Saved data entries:

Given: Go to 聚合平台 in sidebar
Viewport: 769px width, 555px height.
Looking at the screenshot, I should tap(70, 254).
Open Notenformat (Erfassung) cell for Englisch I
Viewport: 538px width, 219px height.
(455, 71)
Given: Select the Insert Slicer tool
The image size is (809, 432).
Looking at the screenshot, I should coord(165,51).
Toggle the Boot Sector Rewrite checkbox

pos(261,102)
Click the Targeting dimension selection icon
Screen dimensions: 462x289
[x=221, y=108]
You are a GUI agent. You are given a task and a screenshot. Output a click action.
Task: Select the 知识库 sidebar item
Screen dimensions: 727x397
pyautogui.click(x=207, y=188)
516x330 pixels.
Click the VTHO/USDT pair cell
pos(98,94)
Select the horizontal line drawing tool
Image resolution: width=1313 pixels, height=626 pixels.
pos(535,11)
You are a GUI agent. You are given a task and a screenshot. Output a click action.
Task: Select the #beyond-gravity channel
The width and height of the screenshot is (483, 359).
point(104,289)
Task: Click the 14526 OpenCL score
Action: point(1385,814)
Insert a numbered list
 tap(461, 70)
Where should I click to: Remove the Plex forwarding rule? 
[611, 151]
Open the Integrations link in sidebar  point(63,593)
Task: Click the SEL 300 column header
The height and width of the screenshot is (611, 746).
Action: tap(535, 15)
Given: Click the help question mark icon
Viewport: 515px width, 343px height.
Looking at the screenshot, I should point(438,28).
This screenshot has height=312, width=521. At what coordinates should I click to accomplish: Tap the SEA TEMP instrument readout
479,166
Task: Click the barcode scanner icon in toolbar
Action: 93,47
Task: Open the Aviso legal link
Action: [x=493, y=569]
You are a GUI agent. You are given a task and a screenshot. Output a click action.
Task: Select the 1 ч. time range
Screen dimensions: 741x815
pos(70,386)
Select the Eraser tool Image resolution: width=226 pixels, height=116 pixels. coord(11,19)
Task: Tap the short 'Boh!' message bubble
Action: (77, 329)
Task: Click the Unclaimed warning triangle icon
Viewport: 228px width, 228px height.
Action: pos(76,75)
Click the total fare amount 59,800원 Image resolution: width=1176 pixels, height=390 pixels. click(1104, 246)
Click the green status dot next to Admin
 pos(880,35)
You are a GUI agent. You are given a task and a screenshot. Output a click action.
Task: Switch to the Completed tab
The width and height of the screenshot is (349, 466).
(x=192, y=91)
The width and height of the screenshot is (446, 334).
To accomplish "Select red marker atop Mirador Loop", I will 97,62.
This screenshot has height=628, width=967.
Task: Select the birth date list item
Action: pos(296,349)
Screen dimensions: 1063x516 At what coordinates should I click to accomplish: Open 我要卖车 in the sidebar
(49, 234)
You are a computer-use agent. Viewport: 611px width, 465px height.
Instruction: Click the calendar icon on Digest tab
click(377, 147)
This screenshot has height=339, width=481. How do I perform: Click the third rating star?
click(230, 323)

## EXERCISE GOAL:
Quote every entry exactly.

## SOLUTION BELOW:
Given: Go to 聚合平台 in sidebar
Viewport: 769px width, 555px height.
Looking at the screenshot, I should tap(70, 254).
Open Notenformat (Erfassung) cell for Englisch I
Viewport: 538px width, 219px height.
(455, 71)
Given: Select the Insert Slicer tool
The image size is (809, 432).
Looking at the screenshot, I should coord(165,51).
Toggle the Boot Sector Rewrite checkbox

pos(261,102)
Click the Targeting dimension selection icon
Screen dimensions: 462x289
[x=221, y=108]
You are a GUI agent. You are given a task and a screenshot. Output a click action.
Task: Select the 知识库 sidebar item
Screen dimensions: 727x397
pyautogui.click(x=207, y=188)
516x330 pixels.
Click the VTHO/USDT pair cell
pos(98,94)
Select the horizontal line drawing tool
Image resolution: width=1313 pixels, height=626 pixels.
pos(535,11)
You are a GUI agent. You are given a task and a screenshot. Output a click action.
Task: Select the #beyond-gravity channel
The width and height of the screenshot is (483, 359).
point(104,289)
Task: Click the 14526 OpenCL score
Action: point(1385,814)
Insert a numbered list
 tap(461, 70)
Where should I click to: Remove the Plex forwarding rule? 
[611, 151]
Open the Integrations link in sidebar  point(63,593)
Task: Click the SEL 300 column header
The height and width of the screenshot is (611, 746).
Action: tap(535, 15)
Given: Click the help question mark icon
Viewport: 515px width, 343px height.
Looking at the screenshot, I should point(438,28).
This screenshot has height=312, width=521. At what coordinates should I click to accomplish: Tap the SEA TEMP instrument readout
479,166
Task: Click the barcode scanner icon in toolbar
Action: 93,47
Task: Open the Aviso legal link
Action: [x=493, y=569]
You are a GUI agent. You are given a task and a screenshot. Output a click action.
Task: Select the 1 ч. time range
Screen dimensions: 741x815
pos(70,386)
Select the Eraser tool Image resolution: width=226 pixels, height=116 pixels. coord(11,19)
Task: Tap the short 'Boh!' message bubble
Action: (77, 329)
Task: Click the Unclaimed warning triangle icon
Viewport: 228px width, 228px height.
Action: pos(76,75)
Click the total fare amount 59,800원 Image resolution: width=1176 pixels, height=390 pixels. click(1104, 246)
Click the green status dot next to Admin
 pos(880,35)
You are a GUI agent. You are given a task and a screenshot. Output a click action.
Task: Switch to the Completed tab
The width and height of the screenshot is (349, 466).
(x=192, y=91)
The width and height of the screenshot is (446, 334).
To accomplish "Select red marker atop Mirador Loop", I will 97,62.
This screenshot has height=628, width=967.
Task: Select the birth date list item
Action: pos(296,349)
Screen dimensions: 1063x516 At what coordinates should I click to accomplish: Open 我要卖车 in the sidebar
(49, 234)
You are a computer-use agent. Viewport: 611px width, 465px height.
Instruction: Click the calendar icon on Digest tab
click(377, 147)
This screenshot has height=339, width=481. How do I perform: Click the third rating star?
click(230, 323)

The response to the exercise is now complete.